There are countless statistics and studies out there that show how screen time, especially a lot of it, affects us. One study showed the human attention span is now shorter than that of a goldfish. Another found that British kids spent LESS time outside than British prisoners. I know that I’ve seen the way technology not only drains my time but my energy and hurts my eyes. Sure, there are a lot of benefits of the technology we have today, but have we gone too far? Are we addicted to likes and notifications and Snapchat streaks? A lot of people are, unfortunately. Bila, however, talks about how this manifests in her own life and not just about how it appeared in statistical studies. For example, she discovered that a boyfriend had been living a secret life through his phone, the device that was always in his hand. She herself saw how her tether to her phone ruined time with friends and family. Bila is honest in this book that while it is a condemnation of society it is also a condemnation of herself in many ways. She, like so many of us, have experienced OCTD and must work very hard to overcome it.

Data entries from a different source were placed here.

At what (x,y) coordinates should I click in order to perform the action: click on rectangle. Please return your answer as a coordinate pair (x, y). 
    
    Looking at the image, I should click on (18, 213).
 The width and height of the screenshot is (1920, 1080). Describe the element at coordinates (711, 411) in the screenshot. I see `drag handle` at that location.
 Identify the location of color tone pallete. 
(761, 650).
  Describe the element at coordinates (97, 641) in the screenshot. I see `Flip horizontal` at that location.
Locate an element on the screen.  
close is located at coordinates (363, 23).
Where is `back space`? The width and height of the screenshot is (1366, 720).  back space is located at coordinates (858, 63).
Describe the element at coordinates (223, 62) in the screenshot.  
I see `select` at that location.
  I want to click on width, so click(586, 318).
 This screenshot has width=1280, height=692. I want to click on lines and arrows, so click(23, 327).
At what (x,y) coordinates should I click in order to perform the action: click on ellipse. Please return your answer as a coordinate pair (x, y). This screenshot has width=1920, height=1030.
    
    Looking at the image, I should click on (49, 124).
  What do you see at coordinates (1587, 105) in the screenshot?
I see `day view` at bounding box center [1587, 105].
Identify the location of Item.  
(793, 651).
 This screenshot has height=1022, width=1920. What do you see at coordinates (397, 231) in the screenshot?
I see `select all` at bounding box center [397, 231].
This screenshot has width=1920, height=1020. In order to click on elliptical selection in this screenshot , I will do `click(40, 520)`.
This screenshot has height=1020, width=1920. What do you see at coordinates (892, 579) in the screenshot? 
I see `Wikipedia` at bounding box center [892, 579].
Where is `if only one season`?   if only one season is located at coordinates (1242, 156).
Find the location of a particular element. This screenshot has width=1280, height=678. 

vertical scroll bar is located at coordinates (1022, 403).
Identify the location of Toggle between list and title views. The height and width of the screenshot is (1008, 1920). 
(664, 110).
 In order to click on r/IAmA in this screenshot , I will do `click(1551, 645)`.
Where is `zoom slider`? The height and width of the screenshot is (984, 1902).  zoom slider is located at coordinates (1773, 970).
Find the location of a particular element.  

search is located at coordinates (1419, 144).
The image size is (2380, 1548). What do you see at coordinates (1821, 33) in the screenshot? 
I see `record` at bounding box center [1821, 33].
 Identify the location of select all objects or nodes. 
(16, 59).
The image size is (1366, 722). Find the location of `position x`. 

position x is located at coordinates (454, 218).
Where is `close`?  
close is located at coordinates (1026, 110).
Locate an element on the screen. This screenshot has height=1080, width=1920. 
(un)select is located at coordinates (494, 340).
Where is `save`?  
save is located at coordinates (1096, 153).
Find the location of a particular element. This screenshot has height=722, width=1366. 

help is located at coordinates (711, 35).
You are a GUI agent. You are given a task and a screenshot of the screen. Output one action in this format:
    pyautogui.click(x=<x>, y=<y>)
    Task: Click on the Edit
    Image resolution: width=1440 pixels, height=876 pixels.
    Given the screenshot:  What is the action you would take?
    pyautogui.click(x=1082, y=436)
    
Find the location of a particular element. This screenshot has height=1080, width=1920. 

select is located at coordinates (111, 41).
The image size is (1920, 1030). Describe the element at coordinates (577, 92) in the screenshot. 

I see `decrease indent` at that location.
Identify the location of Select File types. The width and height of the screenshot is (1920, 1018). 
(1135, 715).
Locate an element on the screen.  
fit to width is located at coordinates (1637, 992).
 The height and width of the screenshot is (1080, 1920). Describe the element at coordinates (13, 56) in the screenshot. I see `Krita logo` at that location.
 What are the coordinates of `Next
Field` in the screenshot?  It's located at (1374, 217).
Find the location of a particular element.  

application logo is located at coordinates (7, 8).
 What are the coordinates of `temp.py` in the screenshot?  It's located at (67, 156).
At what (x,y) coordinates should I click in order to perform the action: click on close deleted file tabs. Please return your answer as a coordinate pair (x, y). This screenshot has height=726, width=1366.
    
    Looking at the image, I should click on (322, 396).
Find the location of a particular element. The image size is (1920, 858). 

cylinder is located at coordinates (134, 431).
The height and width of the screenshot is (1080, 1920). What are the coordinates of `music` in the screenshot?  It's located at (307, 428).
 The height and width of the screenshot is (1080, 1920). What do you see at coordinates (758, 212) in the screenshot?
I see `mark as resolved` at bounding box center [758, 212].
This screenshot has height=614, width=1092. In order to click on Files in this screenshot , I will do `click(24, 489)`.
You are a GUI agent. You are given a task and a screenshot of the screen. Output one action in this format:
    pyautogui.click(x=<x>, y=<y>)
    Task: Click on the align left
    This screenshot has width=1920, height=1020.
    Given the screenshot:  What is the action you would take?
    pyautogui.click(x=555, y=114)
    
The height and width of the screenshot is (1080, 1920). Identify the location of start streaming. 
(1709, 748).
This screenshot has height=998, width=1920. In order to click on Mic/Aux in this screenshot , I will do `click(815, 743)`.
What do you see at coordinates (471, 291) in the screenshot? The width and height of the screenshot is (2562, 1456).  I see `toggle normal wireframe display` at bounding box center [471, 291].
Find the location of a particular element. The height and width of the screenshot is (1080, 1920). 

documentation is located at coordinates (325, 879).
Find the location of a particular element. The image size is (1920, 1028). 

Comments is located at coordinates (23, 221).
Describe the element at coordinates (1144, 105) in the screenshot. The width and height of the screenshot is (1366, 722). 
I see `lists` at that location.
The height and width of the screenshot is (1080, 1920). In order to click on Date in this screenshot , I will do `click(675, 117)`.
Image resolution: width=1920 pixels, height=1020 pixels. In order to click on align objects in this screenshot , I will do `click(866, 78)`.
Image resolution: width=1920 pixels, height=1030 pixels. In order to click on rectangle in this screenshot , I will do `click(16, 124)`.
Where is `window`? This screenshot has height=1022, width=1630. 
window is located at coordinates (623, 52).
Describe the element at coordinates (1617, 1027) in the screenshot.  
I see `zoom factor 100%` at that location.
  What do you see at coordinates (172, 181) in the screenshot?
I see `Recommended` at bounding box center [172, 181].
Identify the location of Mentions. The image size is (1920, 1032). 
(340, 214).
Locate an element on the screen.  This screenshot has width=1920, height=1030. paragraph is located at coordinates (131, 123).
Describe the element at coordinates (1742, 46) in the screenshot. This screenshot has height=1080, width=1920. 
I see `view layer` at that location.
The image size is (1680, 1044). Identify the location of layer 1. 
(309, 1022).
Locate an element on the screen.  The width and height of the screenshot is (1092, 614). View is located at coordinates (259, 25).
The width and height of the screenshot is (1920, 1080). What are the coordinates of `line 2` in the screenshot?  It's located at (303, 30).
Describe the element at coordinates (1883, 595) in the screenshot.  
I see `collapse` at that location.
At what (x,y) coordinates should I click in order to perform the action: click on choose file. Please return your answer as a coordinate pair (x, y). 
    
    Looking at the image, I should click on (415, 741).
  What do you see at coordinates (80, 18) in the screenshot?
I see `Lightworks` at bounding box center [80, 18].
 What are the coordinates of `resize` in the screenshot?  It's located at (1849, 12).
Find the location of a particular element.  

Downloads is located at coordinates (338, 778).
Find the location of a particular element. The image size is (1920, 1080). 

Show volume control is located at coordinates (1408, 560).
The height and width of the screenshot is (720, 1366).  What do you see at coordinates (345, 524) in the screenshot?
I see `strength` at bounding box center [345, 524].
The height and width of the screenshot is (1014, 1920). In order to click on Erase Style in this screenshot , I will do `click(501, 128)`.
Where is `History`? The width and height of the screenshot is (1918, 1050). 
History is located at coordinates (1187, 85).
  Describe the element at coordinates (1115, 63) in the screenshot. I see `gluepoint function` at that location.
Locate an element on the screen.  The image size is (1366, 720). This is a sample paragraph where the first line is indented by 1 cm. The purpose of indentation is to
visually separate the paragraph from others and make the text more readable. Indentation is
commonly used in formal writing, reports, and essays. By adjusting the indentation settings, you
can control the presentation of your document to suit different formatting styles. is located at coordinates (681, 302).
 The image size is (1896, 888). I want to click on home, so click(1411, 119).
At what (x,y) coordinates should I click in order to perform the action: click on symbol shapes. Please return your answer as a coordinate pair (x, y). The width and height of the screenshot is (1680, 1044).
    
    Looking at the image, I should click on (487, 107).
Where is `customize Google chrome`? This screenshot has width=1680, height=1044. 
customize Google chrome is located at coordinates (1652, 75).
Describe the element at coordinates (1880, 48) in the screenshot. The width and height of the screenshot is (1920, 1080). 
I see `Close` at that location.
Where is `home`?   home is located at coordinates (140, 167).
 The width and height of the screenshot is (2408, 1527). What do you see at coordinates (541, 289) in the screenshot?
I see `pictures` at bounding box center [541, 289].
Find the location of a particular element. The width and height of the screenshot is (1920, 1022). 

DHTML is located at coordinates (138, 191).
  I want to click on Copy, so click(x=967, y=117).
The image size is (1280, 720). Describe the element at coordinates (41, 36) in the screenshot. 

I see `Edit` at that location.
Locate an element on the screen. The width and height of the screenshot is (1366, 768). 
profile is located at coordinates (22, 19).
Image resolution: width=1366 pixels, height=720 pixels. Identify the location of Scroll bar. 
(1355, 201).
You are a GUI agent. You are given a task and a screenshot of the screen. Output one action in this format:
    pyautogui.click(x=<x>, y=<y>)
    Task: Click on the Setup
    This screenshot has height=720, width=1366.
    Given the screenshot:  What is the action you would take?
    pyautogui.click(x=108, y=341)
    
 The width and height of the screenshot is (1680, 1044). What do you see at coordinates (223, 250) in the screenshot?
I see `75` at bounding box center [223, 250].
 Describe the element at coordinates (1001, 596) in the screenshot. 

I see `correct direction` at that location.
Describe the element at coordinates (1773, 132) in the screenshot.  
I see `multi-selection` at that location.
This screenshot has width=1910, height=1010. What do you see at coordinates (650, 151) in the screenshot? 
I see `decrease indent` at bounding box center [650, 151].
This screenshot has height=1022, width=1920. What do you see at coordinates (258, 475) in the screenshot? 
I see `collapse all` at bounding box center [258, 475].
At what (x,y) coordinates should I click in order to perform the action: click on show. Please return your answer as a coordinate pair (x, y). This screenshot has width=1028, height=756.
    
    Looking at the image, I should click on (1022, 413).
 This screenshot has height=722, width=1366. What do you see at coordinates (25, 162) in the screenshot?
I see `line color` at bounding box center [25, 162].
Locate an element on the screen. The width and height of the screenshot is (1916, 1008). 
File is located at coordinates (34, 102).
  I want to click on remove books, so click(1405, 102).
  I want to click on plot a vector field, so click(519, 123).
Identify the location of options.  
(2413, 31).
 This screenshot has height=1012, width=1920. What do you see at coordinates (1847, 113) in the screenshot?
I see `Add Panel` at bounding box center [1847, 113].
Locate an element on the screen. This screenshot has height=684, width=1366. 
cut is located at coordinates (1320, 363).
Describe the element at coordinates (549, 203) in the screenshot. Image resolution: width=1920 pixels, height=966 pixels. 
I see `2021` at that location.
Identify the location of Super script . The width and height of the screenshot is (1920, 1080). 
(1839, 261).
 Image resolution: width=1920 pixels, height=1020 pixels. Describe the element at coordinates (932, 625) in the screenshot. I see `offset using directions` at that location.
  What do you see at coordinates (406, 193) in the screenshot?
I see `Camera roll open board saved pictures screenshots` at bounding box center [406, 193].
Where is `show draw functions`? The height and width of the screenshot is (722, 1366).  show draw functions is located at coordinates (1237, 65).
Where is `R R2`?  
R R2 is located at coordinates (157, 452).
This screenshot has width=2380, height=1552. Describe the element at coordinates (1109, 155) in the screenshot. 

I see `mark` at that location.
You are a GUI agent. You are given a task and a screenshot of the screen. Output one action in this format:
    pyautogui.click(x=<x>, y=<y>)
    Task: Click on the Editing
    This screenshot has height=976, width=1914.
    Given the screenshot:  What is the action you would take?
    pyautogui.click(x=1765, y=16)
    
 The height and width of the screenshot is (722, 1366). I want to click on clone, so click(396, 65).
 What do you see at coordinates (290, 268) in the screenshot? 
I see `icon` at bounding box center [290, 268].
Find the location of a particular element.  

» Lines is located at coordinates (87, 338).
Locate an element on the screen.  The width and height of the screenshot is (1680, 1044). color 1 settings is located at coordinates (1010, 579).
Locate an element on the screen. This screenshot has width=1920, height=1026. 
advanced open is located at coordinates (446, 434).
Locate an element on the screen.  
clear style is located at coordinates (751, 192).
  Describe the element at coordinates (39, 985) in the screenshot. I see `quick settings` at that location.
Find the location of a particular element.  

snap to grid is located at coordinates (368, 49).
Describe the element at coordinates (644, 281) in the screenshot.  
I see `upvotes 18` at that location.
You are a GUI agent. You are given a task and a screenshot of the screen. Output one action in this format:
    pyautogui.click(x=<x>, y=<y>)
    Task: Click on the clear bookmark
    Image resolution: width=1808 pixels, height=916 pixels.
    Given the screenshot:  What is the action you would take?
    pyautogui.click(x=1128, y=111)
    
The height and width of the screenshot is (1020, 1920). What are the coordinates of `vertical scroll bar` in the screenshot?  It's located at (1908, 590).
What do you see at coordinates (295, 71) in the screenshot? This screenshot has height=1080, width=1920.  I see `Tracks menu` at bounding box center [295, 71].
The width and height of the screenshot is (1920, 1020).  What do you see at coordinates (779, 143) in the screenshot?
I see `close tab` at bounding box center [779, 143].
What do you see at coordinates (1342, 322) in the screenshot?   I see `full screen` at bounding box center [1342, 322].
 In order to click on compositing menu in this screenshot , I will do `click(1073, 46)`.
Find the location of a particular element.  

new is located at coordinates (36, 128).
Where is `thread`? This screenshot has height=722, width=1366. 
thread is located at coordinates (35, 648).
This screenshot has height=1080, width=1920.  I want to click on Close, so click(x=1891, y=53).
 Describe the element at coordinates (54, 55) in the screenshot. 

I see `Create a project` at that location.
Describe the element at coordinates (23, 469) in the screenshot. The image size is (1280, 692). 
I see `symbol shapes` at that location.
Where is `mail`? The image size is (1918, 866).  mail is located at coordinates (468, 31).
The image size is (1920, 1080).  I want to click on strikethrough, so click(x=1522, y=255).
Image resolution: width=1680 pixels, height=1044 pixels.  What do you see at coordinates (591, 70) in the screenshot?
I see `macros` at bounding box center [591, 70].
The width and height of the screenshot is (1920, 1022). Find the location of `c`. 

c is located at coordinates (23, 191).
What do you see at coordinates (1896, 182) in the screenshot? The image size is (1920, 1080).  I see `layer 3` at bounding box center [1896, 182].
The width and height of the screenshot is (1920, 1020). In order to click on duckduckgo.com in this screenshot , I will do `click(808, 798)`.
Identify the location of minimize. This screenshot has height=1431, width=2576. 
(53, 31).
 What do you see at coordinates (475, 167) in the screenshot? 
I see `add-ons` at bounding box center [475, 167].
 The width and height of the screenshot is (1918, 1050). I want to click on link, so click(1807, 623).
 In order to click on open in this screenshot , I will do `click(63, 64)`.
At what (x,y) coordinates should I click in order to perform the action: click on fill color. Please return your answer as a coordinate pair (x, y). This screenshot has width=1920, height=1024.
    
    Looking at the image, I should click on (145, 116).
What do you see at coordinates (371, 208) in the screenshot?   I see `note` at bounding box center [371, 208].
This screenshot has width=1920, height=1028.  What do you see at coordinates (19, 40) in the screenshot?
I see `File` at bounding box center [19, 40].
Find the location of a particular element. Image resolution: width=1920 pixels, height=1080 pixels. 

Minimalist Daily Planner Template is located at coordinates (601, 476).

A lot of this book is aspirational and a bit hokie. She longs for the old days where we went to sock hops and long walks. Not everyone is into that, and that’s fine, and not everyone wants to have the life she has on the weekends. But nonetheless, we can all learn from the steps she took to distance herself from her phone and from a social media addiction. Here are three steps I am trying to take thanks to this book
1. Turn off notifications
I look at my phone constantly because it’s constantly asking me too. A new email, a text, a GroupMe notification, a new match on Bumble. It’s always asking me to come back. I turned off notifications for everything but texts and phone calls and I feel so much better. Now, I don’t feel the constant beckoning of my email, which is always blowing up. Sure, I’ve missed a couple brunch offers in my building’s GroupMe, but overall I feel a little bit better. It may not be a long term solution, but it is a start.
2. Put your phone down at events
I went to a concert last Thursday and left my phone in my bag pretty much the whole time, except when answering some texts. I loved being in the moment, listening to one of my favorite artist’s live and in the flesh. Everyone else,it seemed, was watching the concert instead through their phone, recording every other song. I felt so bad for them. There was something beautiful about living in the moment and I’m so glad I didn’t give in to the peer pressure to record every second and forget where I was in the moment.
3. Don’t charge your phone next to your bed
I’m still working on implementing this because I enjoy listening to podcasts as I fall asleep, but it’s a great goal to have. Your alarm will still work from the other side of the room, and now you won’t be tempted to lay in bed for hours scrolling through Pinterest and feeling both wide-awake and sad about the state of your life.